Under the Type of Certificate Authority, select the Certificate Issued by an Integrated CA option then select the Certificate Authority we created in the previous step. Enter all the required certifcate information like the CN, DNS/SAN Names.
Under the Validity Period, you can assign a custom lifetime for your certificate. You can then assign a threshold value and select the action when it reaches that threshold value. In my case, I want to perform auto-renew the certificate.
By default, when it initiates a renewal, it generates a new private key (recommended). If this is not what you want, you can click the Advanced Policy Configuration option and select your preferred certificate settings such as Key Size or if you don’t want to roll over the private key.
When you click Create after filling up all the required information, Azure Key Vault generates a CSR and sends a certificate request to DigiCert using the API. DigiCert goes through its validation process which may require appropriate approvals.
Once approved, the Azure Key Vault merges the signed certificate from DigiCert and creates a new certificate object under the Certificates section. The HTTP Listener on my Azure Application Gateway can now consume this certificate object. When it reaches the lifetime threshold we configured, an auto-renewal process is automatically started between the Azure Key Vault and DigiCert.
When DigiCert issues a new certificate, a new version is created within the Certificat Object in the Key Vault.

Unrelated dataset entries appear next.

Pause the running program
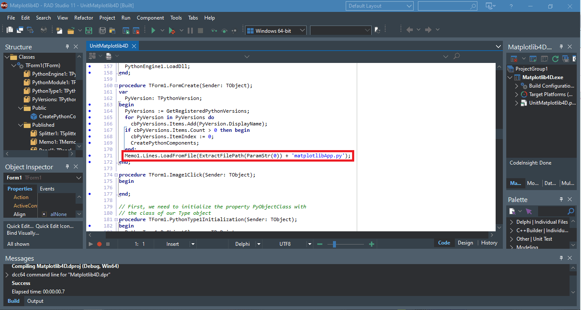The image size is (581, 310). click(190, 30)
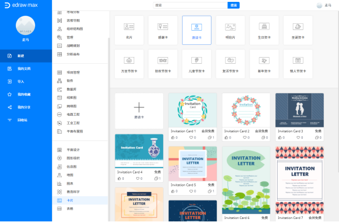Click the blue 搜索 search button
The height and width of the screenshot is (222, 339).
tap(234, 5)
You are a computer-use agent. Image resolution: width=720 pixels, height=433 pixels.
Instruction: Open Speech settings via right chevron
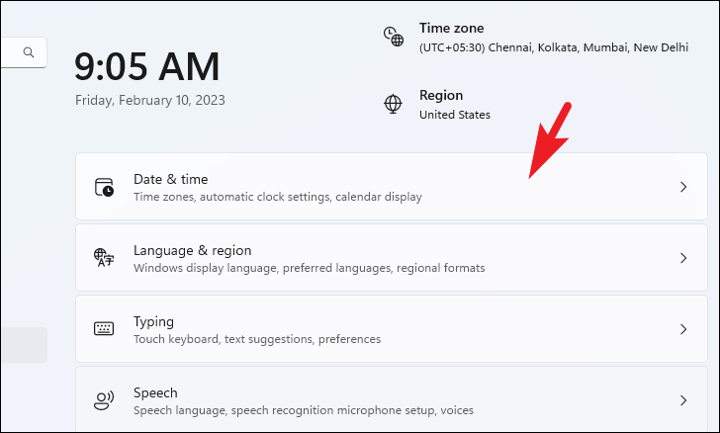coord(683,400)
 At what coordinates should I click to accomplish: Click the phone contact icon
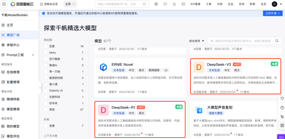(282, 117)
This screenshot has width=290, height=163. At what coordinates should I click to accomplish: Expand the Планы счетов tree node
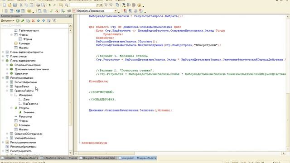3,56

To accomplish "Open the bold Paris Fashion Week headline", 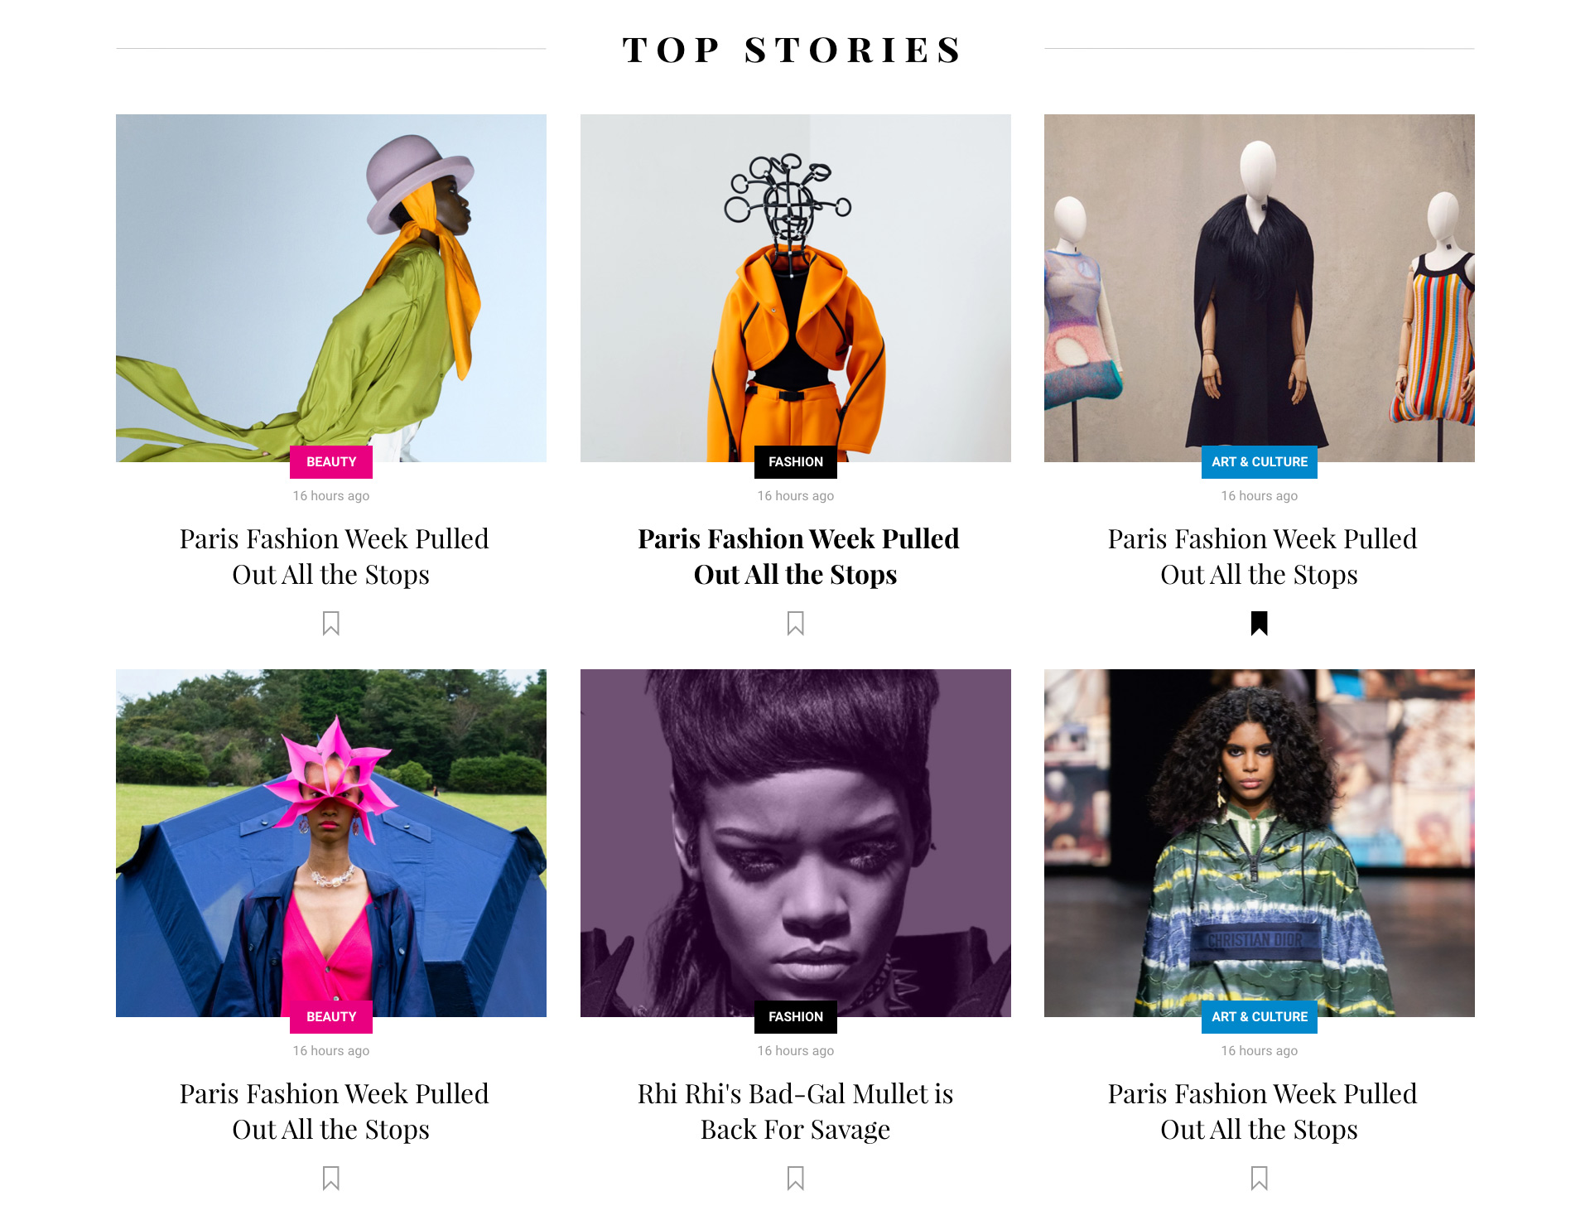I will tap(796, 557).
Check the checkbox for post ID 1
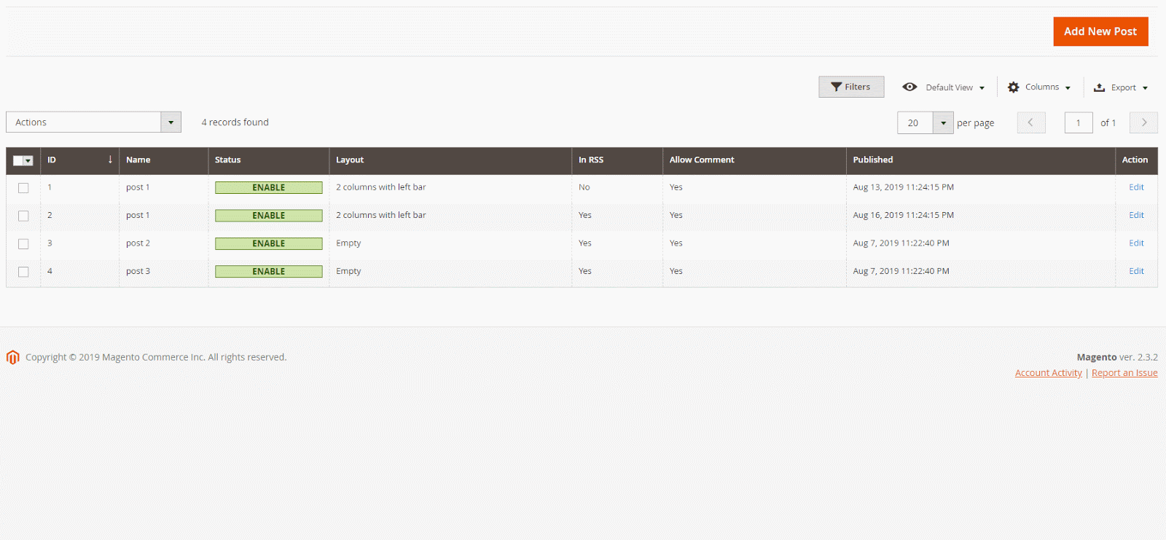 tap(23, 188)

The Application Gateway will detect the latest version the next time it polls the Key Vault and will automatically use the new certificate. With automated issuance and renewal in place, I no longer have to track expiry dates or scramble to replace certificates at the last minute. Everything updates itself quietly in the background, and I get to focus on the work that actually matters instead of babysitting certificate lifecycles on my Application Gateway. I hope this has been helpful.